> Prompt
Update the listing lines between the line holding "Click blank space" and the line holding "tap(142, 69)", inclusive, by replacing "destination path field" with "source path field". Return only those lines, with everything else left unchanged.

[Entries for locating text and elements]
— START —

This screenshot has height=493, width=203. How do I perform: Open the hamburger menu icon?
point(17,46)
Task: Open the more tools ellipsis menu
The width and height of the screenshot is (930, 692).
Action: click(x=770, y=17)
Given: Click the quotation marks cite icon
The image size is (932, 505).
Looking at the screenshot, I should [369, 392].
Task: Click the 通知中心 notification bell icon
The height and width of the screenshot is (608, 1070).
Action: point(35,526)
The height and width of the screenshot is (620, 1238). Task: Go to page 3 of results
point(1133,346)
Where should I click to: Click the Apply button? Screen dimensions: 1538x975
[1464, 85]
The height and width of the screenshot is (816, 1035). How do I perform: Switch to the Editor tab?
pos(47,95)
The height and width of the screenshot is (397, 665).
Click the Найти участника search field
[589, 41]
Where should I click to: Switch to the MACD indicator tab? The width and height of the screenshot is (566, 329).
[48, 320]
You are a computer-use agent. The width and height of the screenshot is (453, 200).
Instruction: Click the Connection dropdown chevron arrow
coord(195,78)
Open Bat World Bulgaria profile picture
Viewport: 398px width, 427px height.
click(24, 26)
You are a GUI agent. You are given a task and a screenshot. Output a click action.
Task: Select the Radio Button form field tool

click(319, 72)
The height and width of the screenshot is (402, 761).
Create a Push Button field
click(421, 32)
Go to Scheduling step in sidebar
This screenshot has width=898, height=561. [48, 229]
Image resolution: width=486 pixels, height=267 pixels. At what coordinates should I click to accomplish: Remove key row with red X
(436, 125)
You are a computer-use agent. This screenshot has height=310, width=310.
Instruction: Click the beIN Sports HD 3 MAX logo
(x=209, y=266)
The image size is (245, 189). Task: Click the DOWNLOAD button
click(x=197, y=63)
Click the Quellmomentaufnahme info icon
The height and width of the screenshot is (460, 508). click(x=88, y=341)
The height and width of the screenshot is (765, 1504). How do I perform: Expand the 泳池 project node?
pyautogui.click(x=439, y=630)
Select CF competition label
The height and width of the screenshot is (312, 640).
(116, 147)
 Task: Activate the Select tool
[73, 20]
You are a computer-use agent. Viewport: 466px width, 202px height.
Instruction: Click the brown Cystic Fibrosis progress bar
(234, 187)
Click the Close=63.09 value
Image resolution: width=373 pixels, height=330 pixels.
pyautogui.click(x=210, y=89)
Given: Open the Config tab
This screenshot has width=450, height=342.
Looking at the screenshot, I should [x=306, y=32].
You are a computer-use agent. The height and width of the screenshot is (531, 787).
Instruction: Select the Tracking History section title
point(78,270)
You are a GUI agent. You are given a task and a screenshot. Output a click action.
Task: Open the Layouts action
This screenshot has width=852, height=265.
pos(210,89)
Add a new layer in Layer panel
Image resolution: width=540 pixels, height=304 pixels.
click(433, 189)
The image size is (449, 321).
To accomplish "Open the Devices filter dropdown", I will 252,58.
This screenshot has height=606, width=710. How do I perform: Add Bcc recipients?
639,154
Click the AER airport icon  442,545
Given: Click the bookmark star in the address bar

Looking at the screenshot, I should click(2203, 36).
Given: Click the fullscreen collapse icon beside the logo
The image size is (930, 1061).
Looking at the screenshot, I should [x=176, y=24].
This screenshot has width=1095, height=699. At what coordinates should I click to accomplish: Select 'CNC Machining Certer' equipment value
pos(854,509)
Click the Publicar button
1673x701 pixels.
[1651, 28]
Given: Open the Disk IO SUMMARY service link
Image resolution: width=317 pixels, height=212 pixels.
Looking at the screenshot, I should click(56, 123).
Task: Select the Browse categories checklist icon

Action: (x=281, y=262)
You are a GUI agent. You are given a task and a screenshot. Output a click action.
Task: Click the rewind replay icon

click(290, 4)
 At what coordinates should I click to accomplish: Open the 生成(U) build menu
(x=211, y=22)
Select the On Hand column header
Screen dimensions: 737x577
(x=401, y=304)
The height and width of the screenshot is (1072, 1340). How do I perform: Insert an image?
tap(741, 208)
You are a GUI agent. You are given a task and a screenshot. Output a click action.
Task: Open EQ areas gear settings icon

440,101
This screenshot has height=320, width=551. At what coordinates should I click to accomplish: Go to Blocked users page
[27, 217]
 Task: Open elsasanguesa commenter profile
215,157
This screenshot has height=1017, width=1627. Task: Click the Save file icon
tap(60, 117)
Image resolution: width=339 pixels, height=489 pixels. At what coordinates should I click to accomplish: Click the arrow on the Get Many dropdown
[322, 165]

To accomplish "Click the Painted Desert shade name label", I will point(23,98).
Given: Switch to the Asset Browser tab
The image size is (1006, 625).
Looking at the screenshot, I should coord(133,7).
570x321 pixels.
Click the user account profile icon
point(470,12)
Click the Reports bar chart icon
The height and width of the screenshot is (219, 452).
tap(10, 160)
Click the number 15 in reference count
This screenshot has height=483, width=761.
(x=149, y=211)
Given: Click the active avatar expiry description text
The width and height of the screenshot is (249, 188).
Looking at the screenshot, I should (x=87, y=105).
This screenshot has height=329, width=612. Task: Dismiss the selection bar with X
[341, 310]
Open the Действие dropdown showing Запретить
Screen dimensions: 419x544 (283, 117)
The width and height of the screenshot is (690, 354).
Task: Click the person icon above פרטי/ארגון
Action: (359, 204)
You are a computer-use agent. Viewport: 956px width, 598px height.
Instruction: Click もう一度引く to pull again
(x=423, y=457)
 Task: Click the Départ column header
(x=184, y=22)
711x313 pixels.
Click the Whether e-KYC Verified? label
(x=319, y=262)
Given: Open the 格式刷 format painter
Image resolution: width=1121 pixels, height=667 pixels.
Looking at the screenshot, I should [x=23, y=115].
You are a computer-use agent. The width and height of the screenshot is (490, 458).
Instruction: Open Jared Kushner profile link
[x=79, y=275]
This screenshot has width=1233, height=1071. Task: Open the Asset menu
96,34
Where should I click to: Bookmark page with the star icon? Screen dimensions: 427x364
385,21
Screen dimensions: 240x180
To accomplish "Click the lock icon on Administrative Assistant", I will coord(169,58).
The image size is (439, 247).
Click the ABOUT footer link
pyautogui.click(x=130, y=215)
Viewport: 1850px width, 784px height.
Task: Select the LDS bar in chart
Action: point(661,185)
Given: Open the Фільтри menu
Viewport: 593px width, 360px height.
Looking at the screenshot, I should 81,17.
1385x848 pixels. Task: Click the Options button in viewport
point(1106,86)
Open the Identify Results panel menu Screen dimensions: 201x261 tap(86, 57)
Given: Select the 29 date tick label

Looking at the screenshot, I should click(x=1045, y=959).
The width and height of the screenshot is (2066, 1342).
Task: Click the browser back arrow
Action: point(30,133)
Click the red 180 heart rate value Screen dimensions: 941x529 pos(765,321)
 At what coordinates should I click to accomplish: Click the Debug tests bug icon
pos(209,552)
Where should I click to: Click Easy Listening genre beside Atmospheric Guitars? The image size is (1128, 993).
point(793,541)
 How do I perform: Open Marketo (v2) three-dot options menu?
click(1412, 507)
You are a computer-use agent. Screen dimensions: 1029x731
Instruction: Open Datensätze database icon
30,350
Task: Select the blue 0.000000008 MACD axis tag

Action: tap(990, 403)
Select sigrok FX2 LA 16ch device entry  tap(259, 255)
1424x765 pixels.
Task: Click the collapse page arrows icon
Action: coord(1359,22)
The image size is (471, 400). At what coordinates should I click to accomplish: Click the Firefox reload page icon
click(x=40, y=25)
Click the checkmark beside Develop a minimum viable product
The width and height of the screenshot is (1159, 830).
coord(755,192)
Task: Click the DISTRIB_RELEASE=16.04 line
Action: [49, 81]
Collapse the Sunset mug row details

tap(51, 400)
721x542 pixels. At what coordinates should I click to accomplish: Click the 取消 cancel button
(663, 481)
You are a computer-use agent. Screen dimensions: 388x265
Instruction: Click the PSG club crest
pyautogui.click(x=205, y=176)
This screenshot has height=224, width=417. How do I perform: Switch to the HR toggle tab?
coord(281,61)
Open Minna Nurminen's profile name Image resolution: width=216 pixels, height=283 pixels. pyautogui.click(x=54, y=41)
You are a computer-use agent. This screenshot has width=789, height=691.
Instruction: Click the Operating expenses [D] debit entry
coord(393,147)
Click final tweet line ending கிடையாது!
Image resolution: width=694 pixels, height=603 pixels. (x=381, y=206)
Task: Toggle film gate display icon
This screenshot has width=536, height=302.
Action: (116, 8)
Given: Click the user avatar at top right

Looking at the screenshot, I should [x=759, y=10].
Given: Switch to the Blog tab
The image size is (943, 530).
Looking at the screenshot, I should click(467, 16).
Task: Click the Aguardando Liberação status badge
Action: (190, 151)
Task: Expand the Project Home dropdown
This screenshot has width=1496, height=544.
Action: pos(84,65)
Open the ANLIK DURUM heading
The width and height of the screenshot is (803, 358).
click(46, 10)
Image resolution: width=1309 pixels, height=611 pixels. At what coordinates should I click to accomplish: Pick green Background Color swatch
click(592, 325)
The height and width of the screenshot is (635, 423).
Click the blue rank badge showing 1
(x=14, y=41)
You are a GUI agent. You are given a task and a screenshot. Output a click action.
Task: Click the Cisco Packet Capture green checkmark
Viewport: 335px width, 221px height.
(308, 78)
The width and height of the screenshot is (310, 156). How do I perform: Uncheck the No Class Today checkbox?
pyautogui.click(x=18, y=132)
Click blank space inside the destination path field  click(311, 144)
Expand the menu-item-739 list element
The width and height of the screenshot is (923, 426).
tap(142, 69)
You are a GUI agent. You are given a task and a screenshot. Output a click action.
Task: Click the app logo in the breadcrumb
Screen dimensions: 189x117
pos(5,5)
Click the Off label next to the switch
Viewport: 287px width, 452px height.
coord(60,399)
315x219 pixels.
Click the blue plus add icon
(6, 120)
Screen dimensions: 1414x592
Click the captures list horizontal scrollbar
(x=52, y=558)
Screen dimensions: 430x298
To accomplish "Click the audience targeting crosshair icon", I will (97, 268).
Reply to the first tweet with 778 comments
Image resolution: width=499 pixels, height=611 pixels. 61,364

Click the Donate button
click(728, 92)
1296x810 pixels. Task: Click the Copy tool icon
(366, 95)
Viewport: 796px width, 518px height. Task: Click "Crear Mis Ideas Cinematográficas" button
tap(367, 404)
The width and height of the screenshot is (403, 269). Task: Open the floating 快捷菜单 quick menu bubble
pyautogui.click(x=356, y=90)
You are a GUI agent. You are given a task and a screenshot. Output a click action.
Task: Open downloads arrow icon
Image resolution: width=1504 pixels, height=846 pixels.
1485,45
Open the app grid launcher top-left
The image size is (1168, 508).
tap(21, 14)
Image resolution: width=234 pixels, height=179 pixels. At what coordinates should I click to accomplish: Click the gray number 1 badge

— END —

> Answer for this exercise
Click blank space inside the source path field  click(311, 144)
Expand the menu-item-739 list element
The width and height of the screenshot is (923, 426).
tap(142, 69)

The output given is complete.